**TASK INSTRUCTIONS**
Could you give again exactly, and only, the lines from the one holding "Where should I" through the end of the data, both ends included, with pictures left out?
** MATERIAL FOR THIS TASK follows **
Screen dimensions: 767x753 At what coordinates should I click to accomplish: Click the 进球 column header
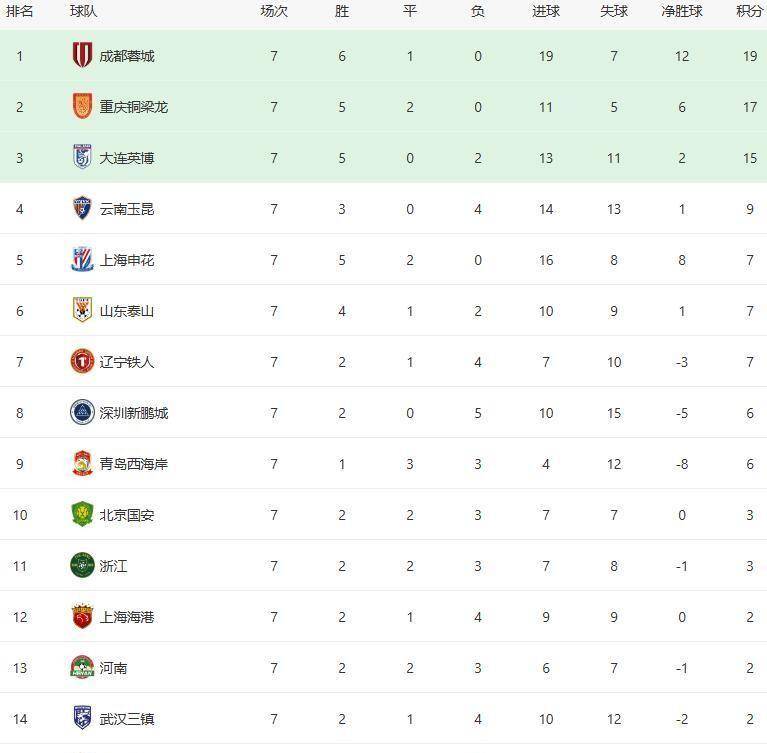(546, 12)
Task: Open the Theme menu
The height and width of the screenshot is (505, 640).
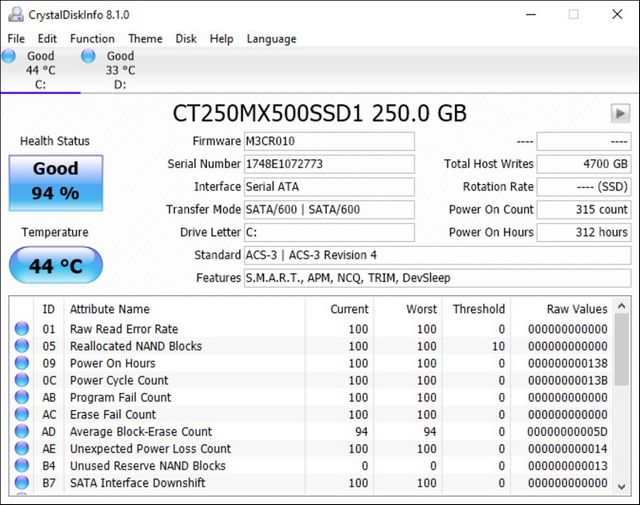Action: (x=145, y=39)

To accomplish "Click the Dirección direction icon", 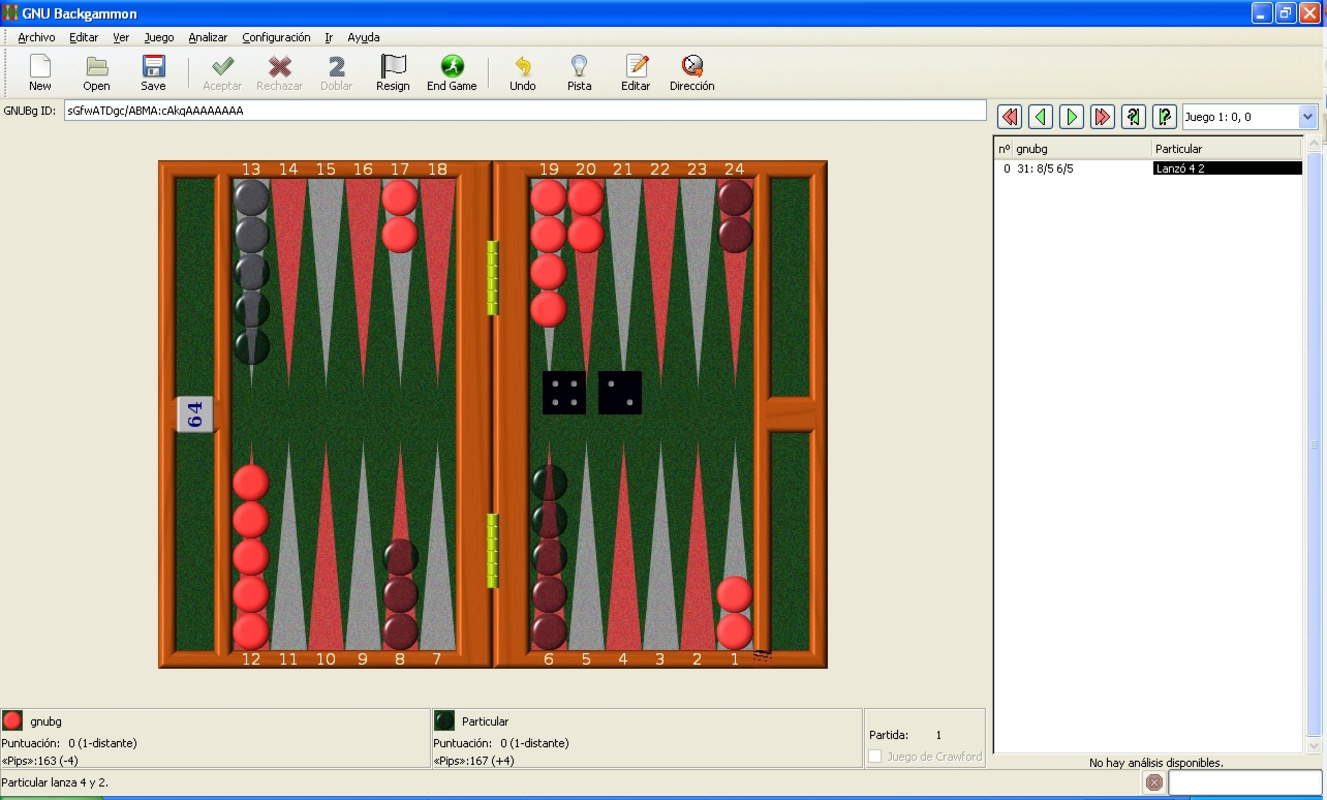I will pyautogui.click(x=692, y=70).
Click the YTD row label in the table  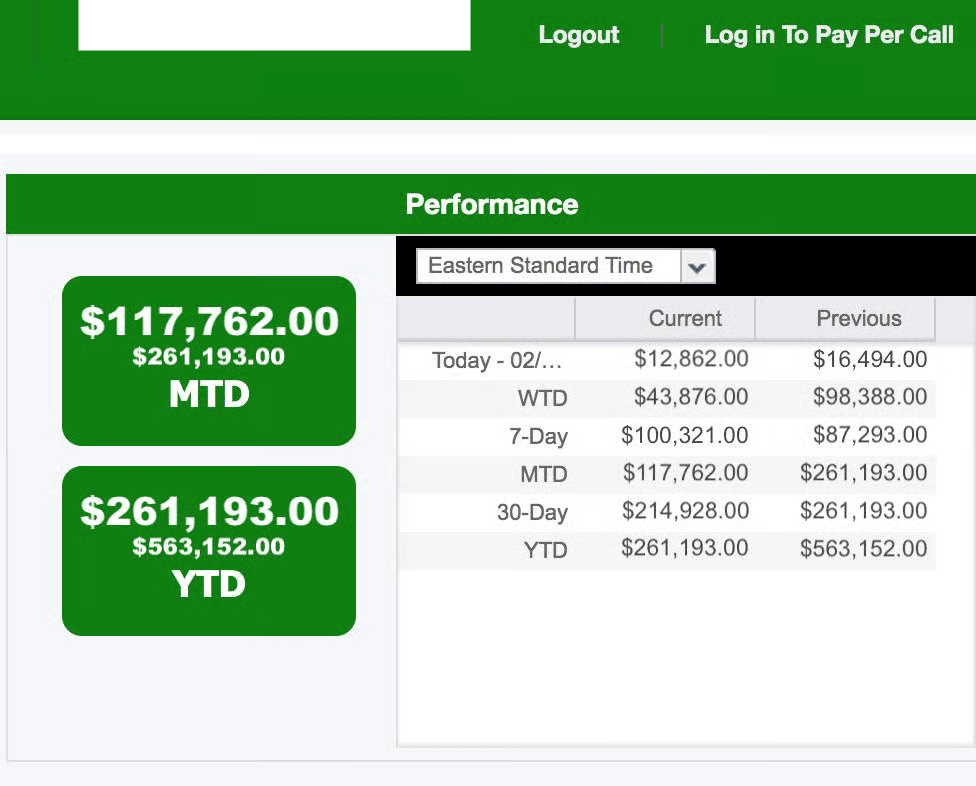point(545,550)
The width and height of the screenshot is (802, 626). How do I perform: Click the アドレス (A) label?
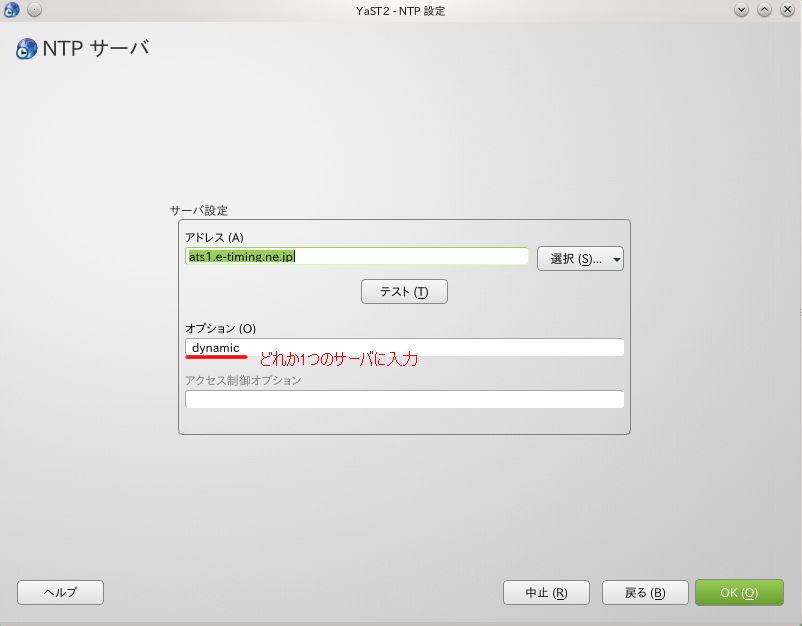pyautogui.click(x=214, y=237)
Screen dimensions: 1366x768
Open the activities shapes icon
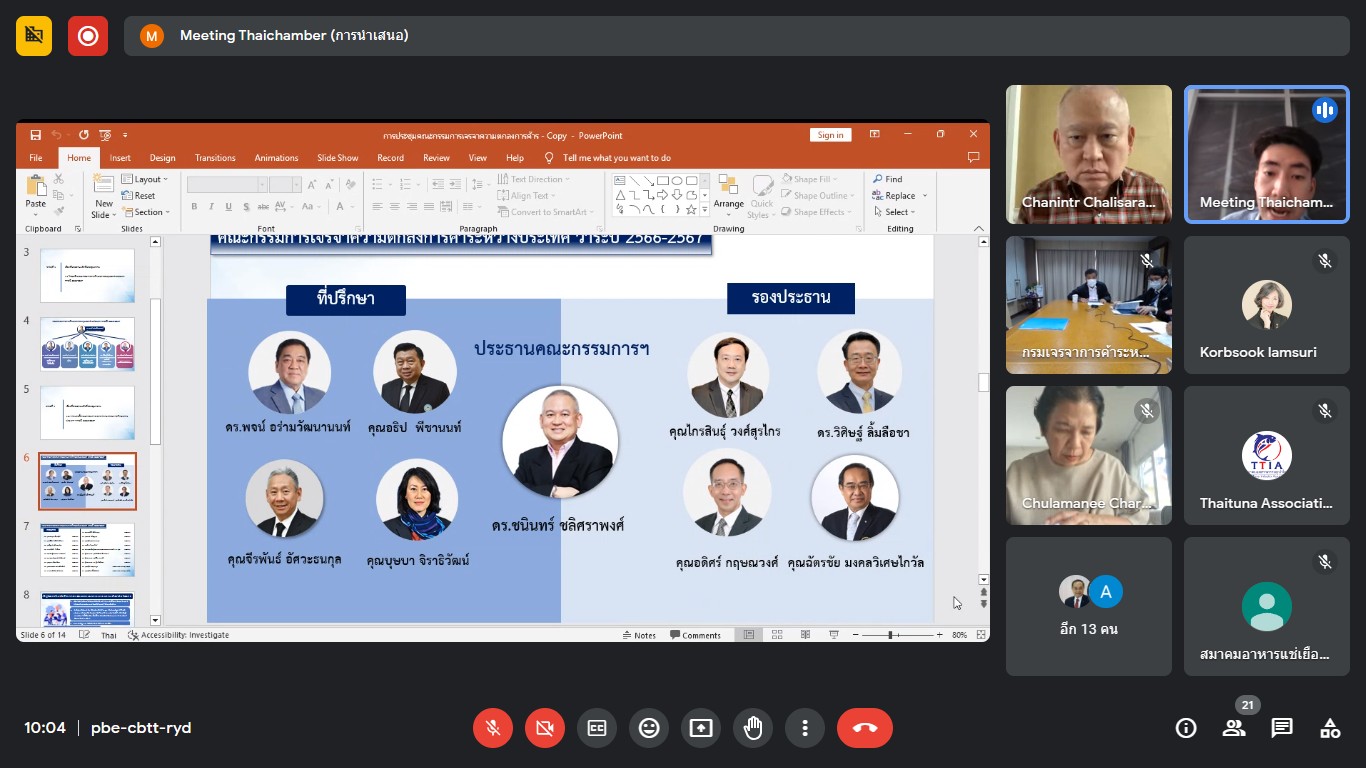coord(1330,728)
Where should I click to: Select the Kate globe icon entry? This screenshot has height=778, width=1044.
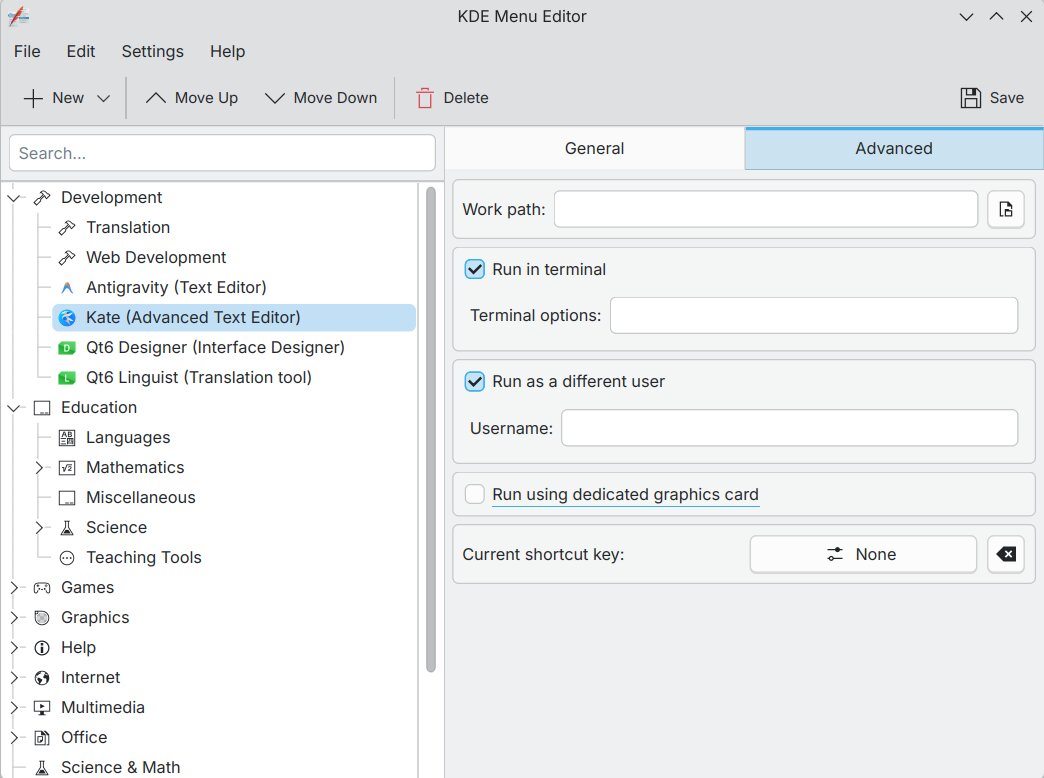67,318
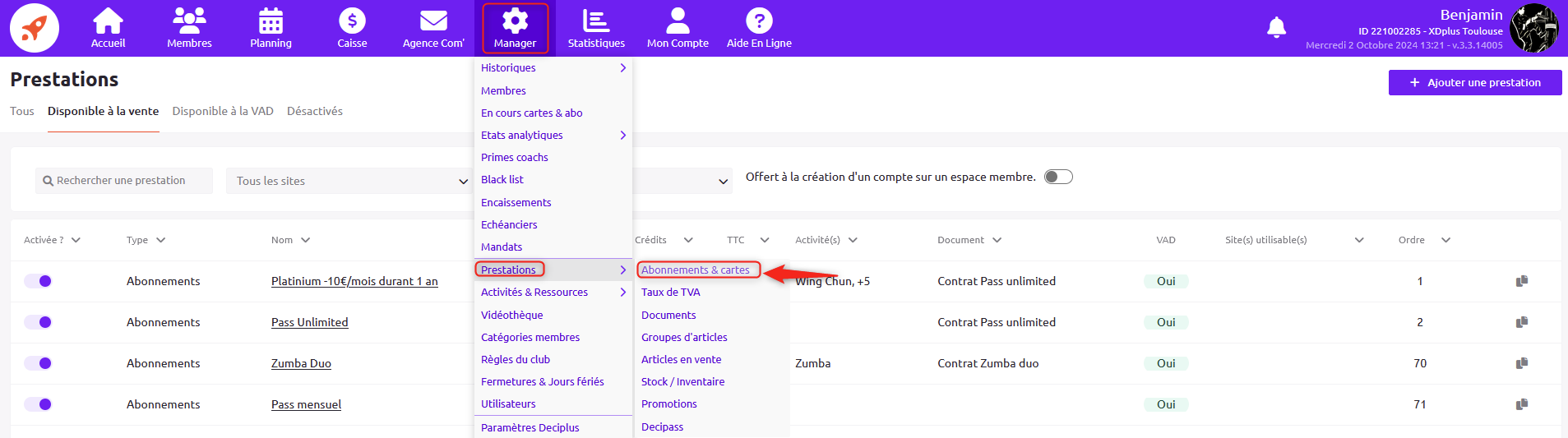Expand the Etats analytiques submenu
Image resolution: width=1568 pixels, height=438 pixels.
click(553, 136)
** End of MATERIAL FOR THIS TASK **
**TASK RESULT**
Where should I click to: Select the Kate globe icon entry? This screenshot has height=778, width=1044.
67,318
Expand the Etats analytiques submenu
Image resolution: width=1568 pixels, height=438 pixels.
click(553, 136)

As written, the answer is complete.